To start, let's install NVIDIA CUDA on Ubuntu 22.04. The guide presented here is the same as the CUDA Toolkit download page provided by NVIDIA, but I deviate a little bit by installing CUDA 11.8 instead of the latest version. At the time of writing, PyTorch 2.0 stable is released for CUDA 11.8 and I find it convenient to keep my deployed CUDA version in sync with that.

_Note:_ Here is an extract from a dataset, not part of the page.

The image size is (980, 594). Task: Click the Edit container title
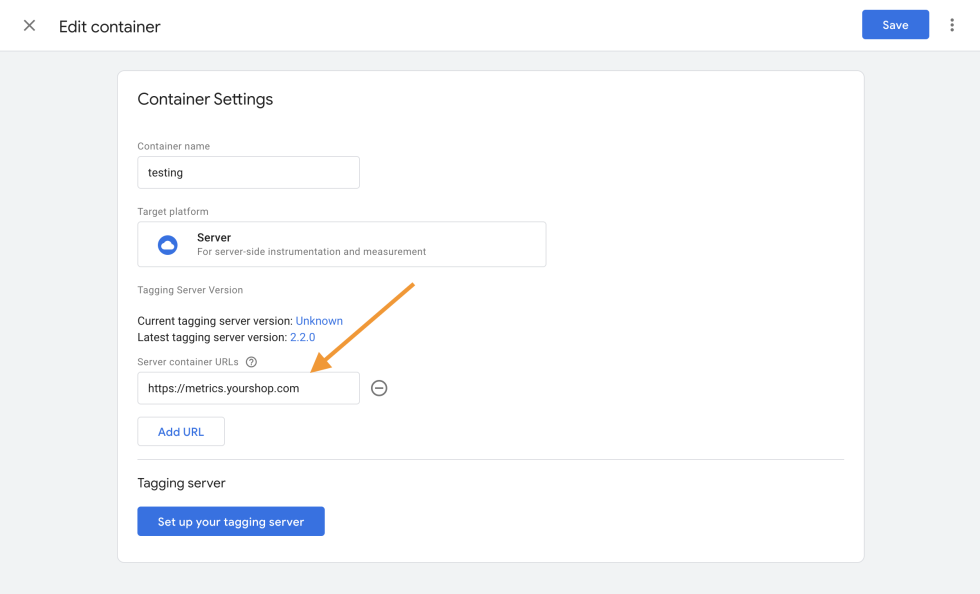point(110,27)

$ wget https://developer.download.nvidia.com/compute/cuda/repos/ubuntu2204/x86_64/cuda-keyring_1.1-1_all.deb
$ sudo dpkg -i cuda-keyring_1.1-1_all.deb
$ sudo apt update
$ sudo apt install cuda-11-8

After installing, the system should be restarted. This is to ensure that NVIDIA driver kernel modules are properly loaded with dkms. Then, you should be able to see your GPUs by using nvidia-smi.

$ sudo shutdown -r now

Clone and Compile llama.cpp

After installing NVIDIA CUDA, all of the prerequisites to compile llama.cpp are already satisfied. We simply need to clone llama.cpp and compile.

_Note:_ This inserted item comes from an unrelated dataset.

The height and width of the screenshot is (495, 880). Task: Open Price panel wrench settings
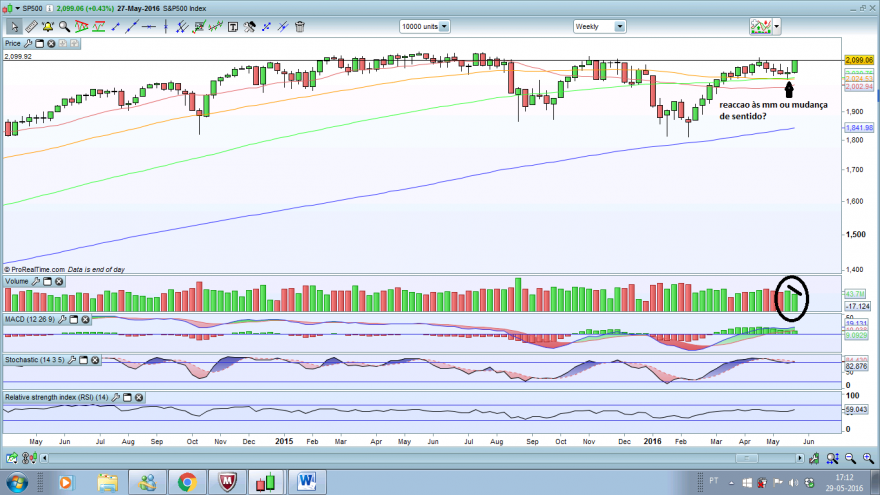pyautogui.click(x=28, y=43)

$ git clone https://github.com/ggerganov/llama.cpp
$ cd llama.cpp
$ make LLAMA_CUBLAS=1 LLAMA_CUDA_NVCC=/usr/local/cuda/bin/nvcc

Here, defining the LLAMA_CUDA_NVCC variable is necessary because the CUDA Toolkit does not add itself to PATH by default on Ubuntu 22.04. Then, one should find many executables such as main and perplexity available in the project directory. In this guide we opted to use the make build method, but interested users can also checkout llama.cpp's repo page for instructions on building with cmake.

Download and Run Llama-2 7B

Normally, one needs to refer to Meta's LLaMA download page to access the models. To save time, we use the converted and quantized model by the awesome HuggingFace community user TheBloke. The pre-quantized models are available via this link. In the model repository name, GGUF refers to a new model file format introduced in August 2023 for llama.cpp.

To download the model files, first we install and initialize git-lfs (Git Large File Storage).

$ sudo apt install git-lfs
$ git lfs install

You should see "Git LFS initialized." printed in the terminal after the last command. Then, we can clone the repository, only with links to the files instead of downloading all of them.

$ GIT_LFS_SKIP_SMUDGE=1 git clone https://huggingface.co/TheBloke/Llama-2-7B-GGUF

The one file we actually need is llama-2-7b.Q4_0.gguf, which is the Llama 2 7B model processed using one of the 4-bit quantization method.

$ cd Llama-2-7B-GGUF
$ git lfs pull --include llama-2-7b.Q4_0.gguf

With the pre-quantized model downloaded, we can execute the programs in llama.cpp for many purposes using the Llama 2 7B model. One of them is to generate text in an interactive mode.

$ cd ~/llama.cpp
$ ./main -m ~/Llama-2-7B-GGUF/llama-2-7b.Q4_0.gguf --color \
    --ctx_size 2048 -n -1 -ins -b 256 --top_k 10000 \
    --temp 0.2 --repeat_penalty 1.1 -t 8 -ngl 10000

The last argument "-ngl 10000" puts at most 10000 layers on the GPU. In the case of Llama-2 7B, that's more than all of the model layers so the entire model will be put on the CUDA GPU device. Feel free to follow the instructions on screen to play with the model.